Among other things, that means a pause of money flowing to organizations who help women with the aftermath of sexual or domestic abuse.
In Macon, the Crisis Line and Safe House is already looking at $330,000 in unreimbursed expenses dating back to October 2018 and has taken out a $100,000 line of credit.
Dee Simms is the executive director of the Crisis Line and Safe House. She said if the shutdown lasts past Friday, the group will have to make very tough decisions. She said the safe house will stay open, but people who work directly with sexual assault victims may be furloughed.

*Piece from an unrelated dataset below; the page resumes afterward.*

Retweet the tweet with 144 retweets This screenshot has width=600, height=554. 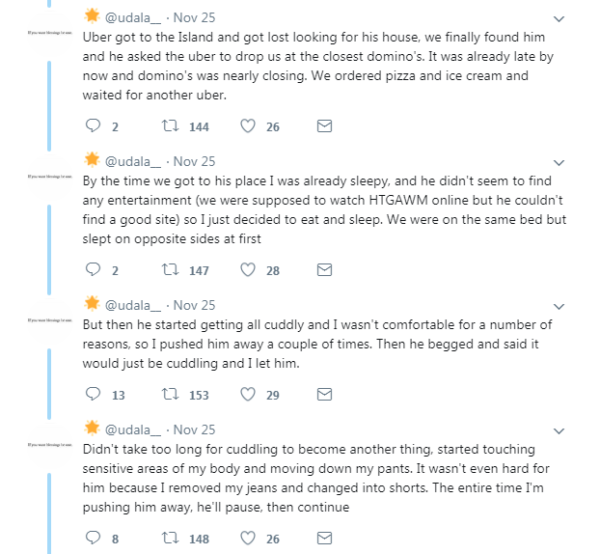(x=170, y=126)
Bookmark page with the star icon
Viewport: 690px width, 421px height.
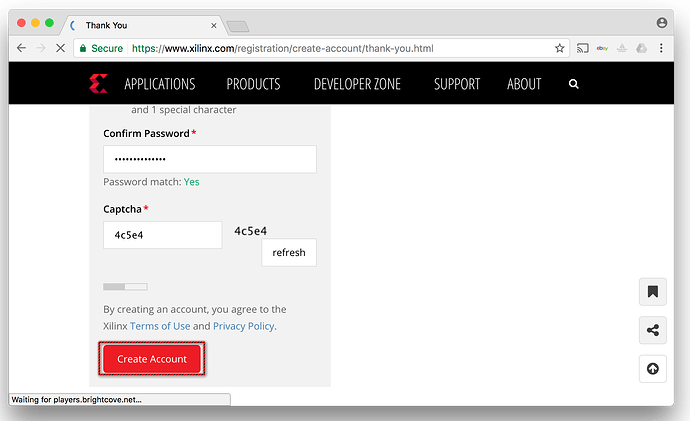click(560, 47)
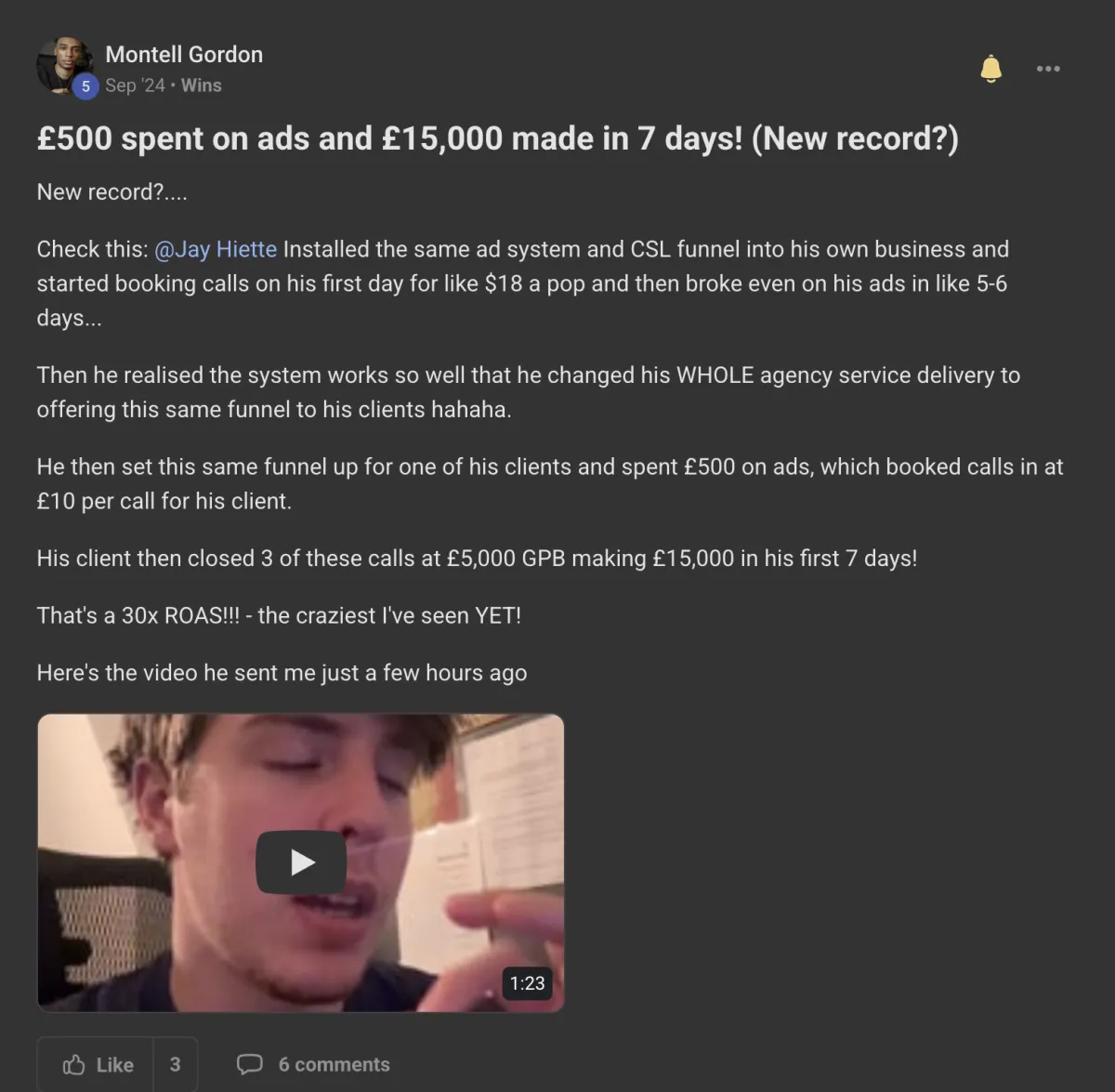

“You're talking about someone that is there during the rape kit collection of evidence,” Simms said. “Someone who is there to hold their hand, explain to them their rights.”
Around the state, managers of the Ruth’s Cottage shelter for victims of domestic violence in Tifton say they have enough money in the bank to ensure operation, but that they, too, may have to look at curtailing counseling services if the shutdown lasts another month.
In Columbus, Lindsey Reis, executive director of the Hope Harbour shelter, said that organization has worked for years to build emergency reserves. They can hold on for a two months without federal reimbursement without resorting to furloughs.
“I know a lot of that is going on, it just hasn’t happened here yet,” Reis said.
Still, Reis said she has considered what they might have to do if the shutdown stretch into the Spring. Like Dee Simms in Macon, Reis said the women’s shelter has to stay open no matter what, but there might have to be cuts in counseling and advocacy.
The 15-year-old Violence Against Women Act had been the other major source of federal money for sexual assault victims. The last Congress did not reauthorize that money in 2018.
Back in Macon, Dee Simms said she is accepting donations, for which the local district attorney has pledged some matching funds, for the Crisis Line and Safe House.